Chapple's successes, allied with the dismissal of Josh Cobb by Yasir Arafat, reduced the Foxes to 29 for three in the sixth over. Razzaq and Boyce rebuilt the innings with care, only to launch a ferocious counter-attack in the last ten overs.
But scoring nine-an-over is no longer an unclimbable peak for today's young county cricketers. Using beautifully made bats whose pick-up belies their weight, batsmen like Tom Smith or Steven Croft are confident of their ability to clear the longest boundaries. As Michael Holding put it when commentating on the One-Day International at the Oval: "Today's bats have no edges; they have a front, a back and two sides,"
And, in truth, Lancashire won at something of a canter. Smith and Stephen Moore gave them the ideal start by taking 60 off the first six overs and Moore reached his sixth fifty in eight limited overs innings this season off 27 balls.
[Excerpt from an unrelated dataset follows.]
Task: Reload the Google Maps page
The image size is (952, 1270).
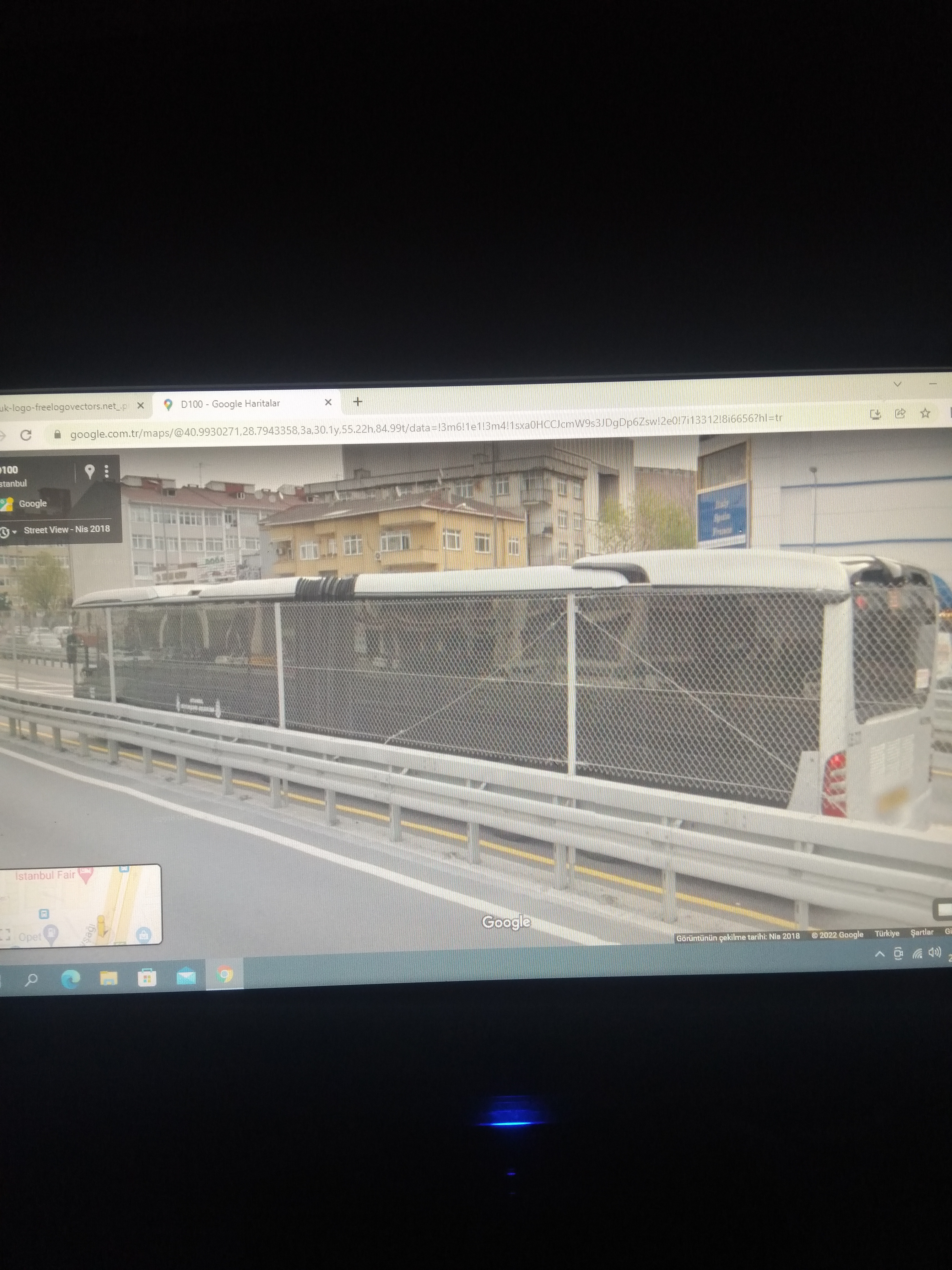Action: click(x=26, y=435)
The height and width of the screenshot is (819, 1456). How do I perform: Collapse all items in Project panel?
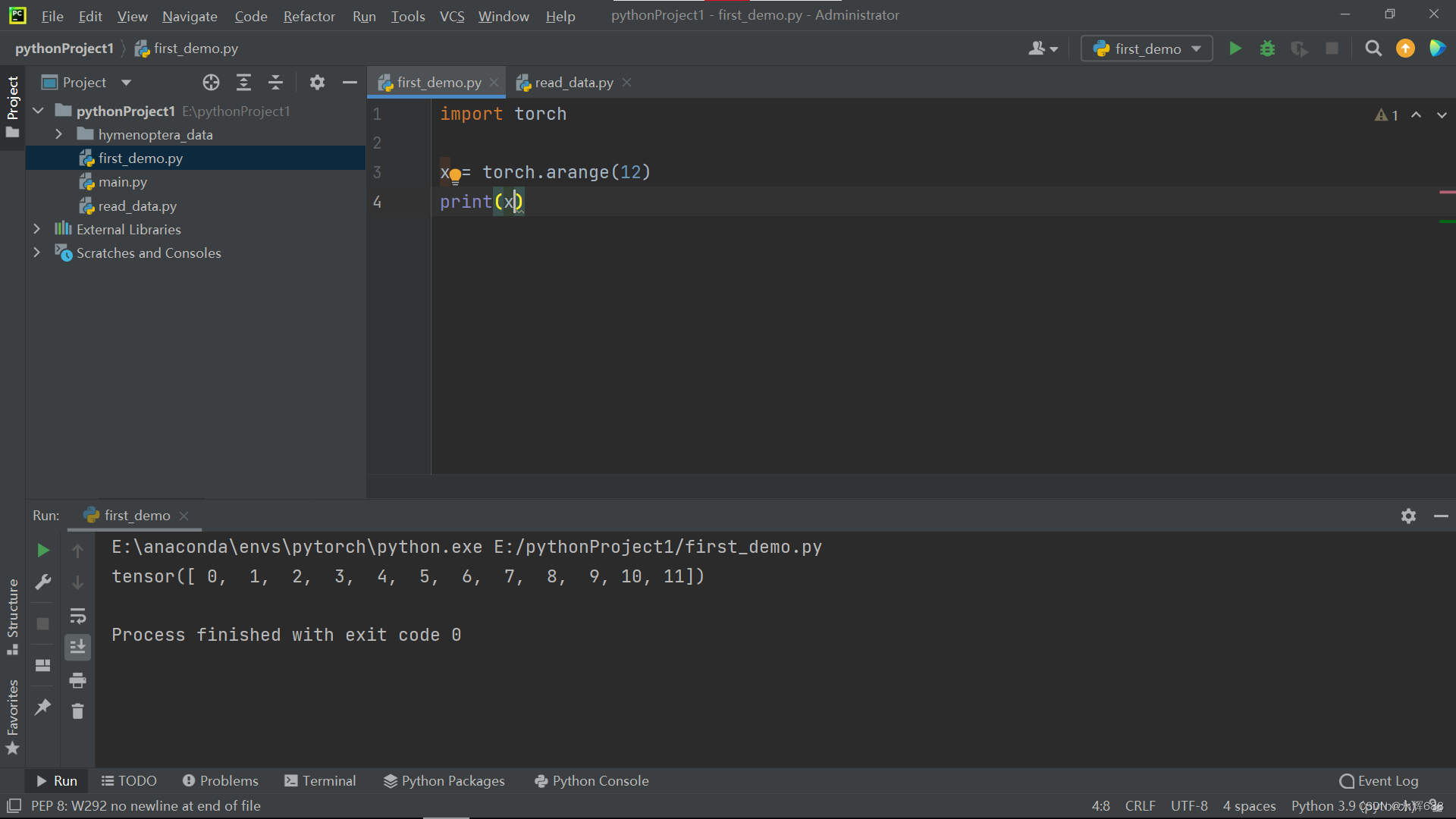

The dismissal of the prolific opener, bowled by Claude Henderson for 54, and that of Smith, caught at deep midwicket by Boyce off Rob Taylor for 42, prompted the briefest reassessment of Lancashire's task before Seven Croft and Karl Brown recommenced the assault.
The fifty stand came up in 27 balls and the partnership had yielded 67 runs in 7.3 overs when the game ended, although its outcome had not been in much doubt for an over or so. Croft hit two sixes in his unbeaten 41 and Brown a quartet of fours in his well-crafted 39 not out off 23 balls. Slow left-armer Henderson took one for 26 and was easily the pick of Matthew Hoggard's attack. The remainder were put to the sword in brutal fashion.
"We won two down with an over to spare, so realistically we could have gone on to make 190-plus which at Old Trafford would represent a really strong score," said Chapple.
"On another day it could have been a really tough chase but run-rate isn't as much of an issue these days. If the lads stay in, they believe they are going to find the fence often enough to match most run-rates."